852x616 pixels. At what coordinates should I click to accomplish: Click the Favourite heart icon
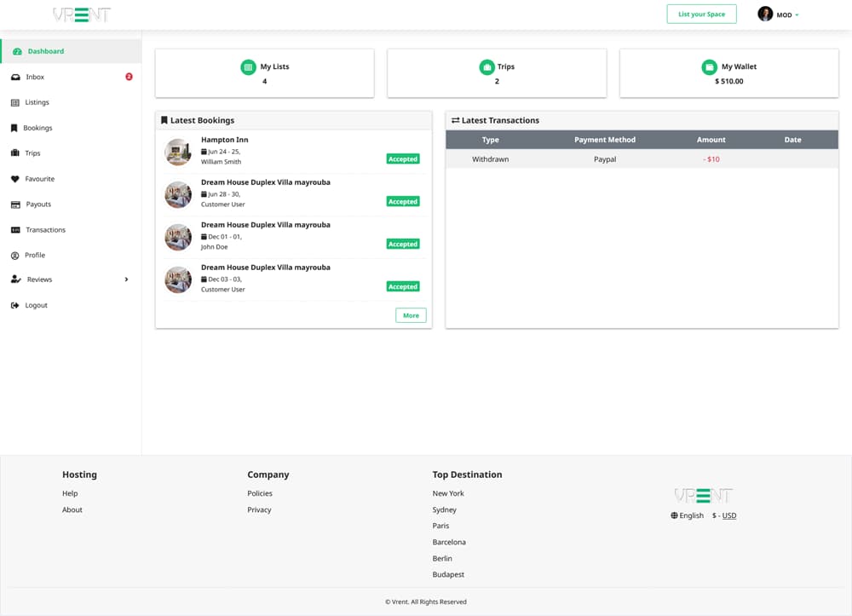[x=15, y=179]
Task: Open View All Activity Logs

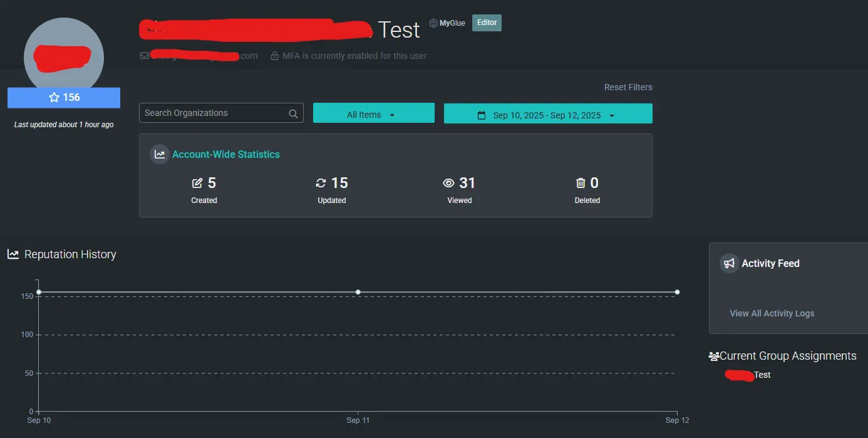Action: [x=772, y=313]
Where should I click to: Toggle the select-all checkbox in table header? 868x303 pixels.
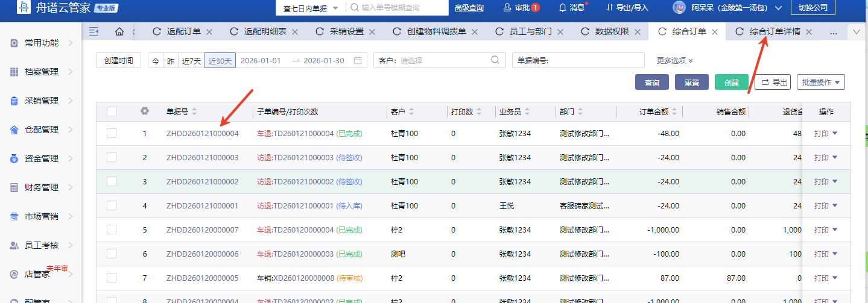coord(112,111)
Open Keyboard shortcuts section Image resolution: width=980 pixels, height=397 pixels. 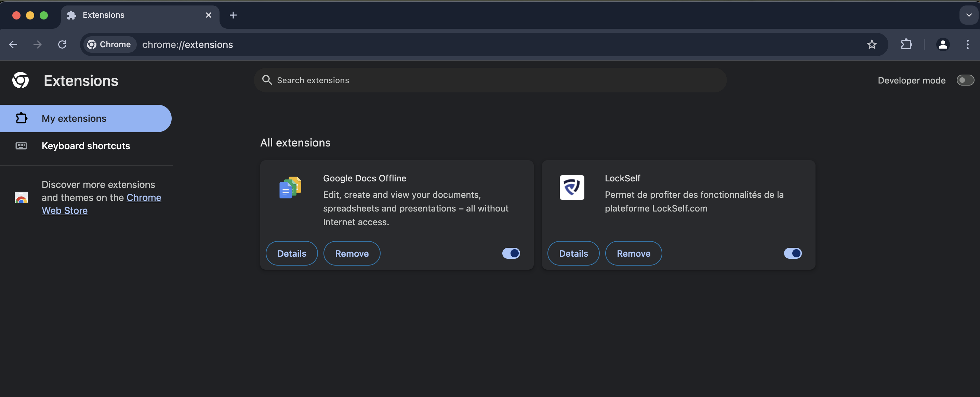point(86,146)
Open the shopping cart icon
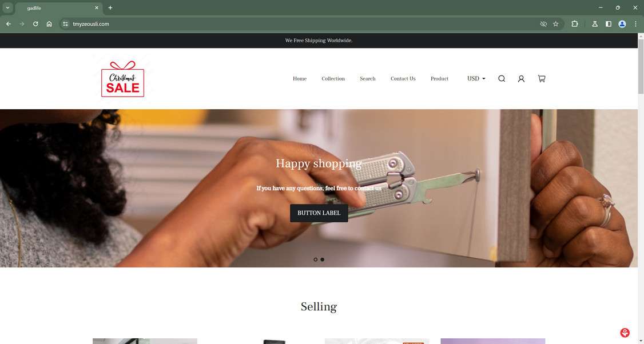 coord(542,78)
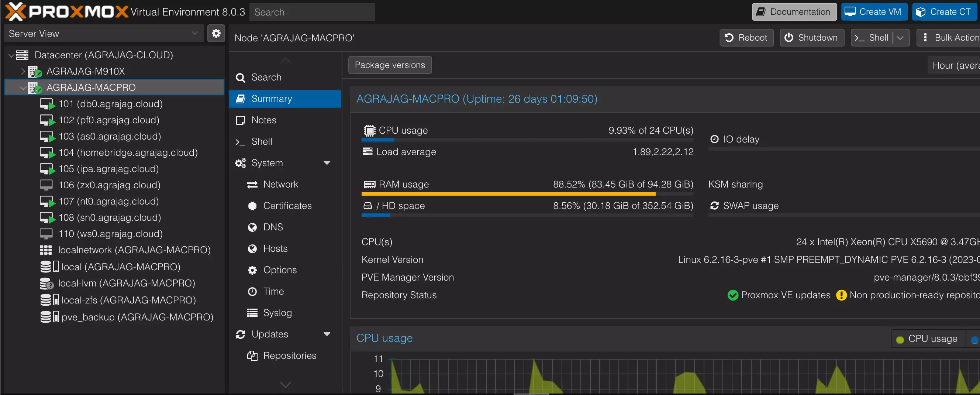Screen dimensions: 980x395
Task: Collapse the Datacenter tree node
Action: tap(11, 55)
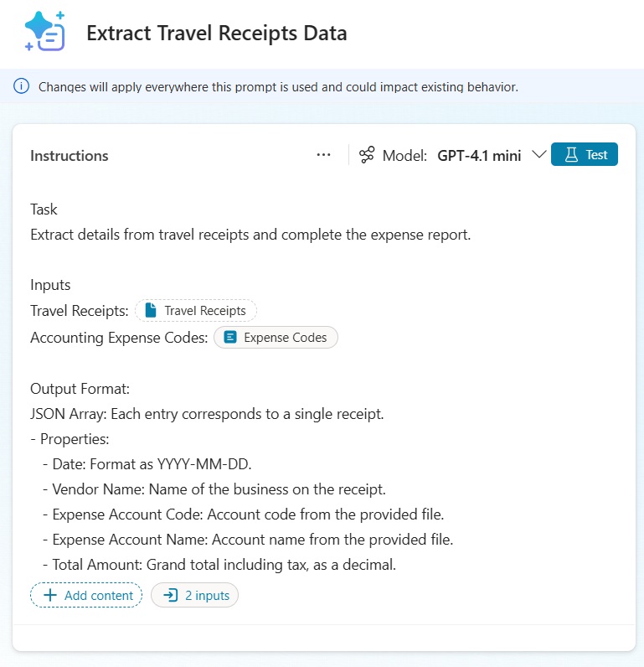
Task: Expand the model selector chevron
Action: coord(538,155)
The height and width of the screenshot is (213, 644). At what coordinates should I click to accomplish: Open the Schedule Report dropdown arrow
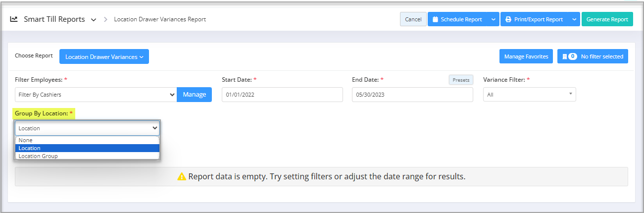(x=493, y=19)
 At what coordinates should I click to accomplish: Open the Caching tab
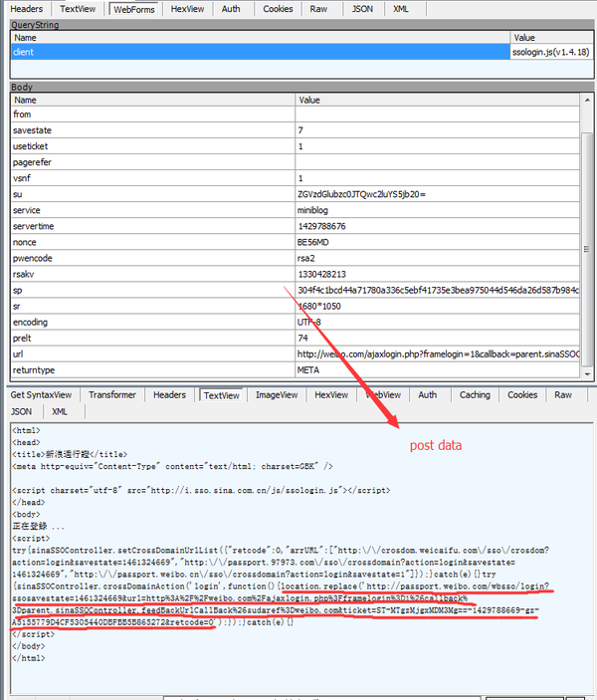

EXERCISE BRIEF: Quote every line from the one containing "Open the shopping cart icon" through the last of the records, leaving the pictures out.

ANSWER IN FULL:
Open the shopping cart icon
 coord(542,78)
Screen dimensions: 980x395
Task: Collapse the Datacenter tree node
Action: tap(11, 55)
Task: Expand the model selector chevron
Action: coord(538,155)
The height and width of the screenshot is (213, 644). At what coordinates should I click to accomplish: Open the Schedule Report dropdown arrow
(x=493, y=19)
 At what coordinates should I click to accomplish: Open the Caching tab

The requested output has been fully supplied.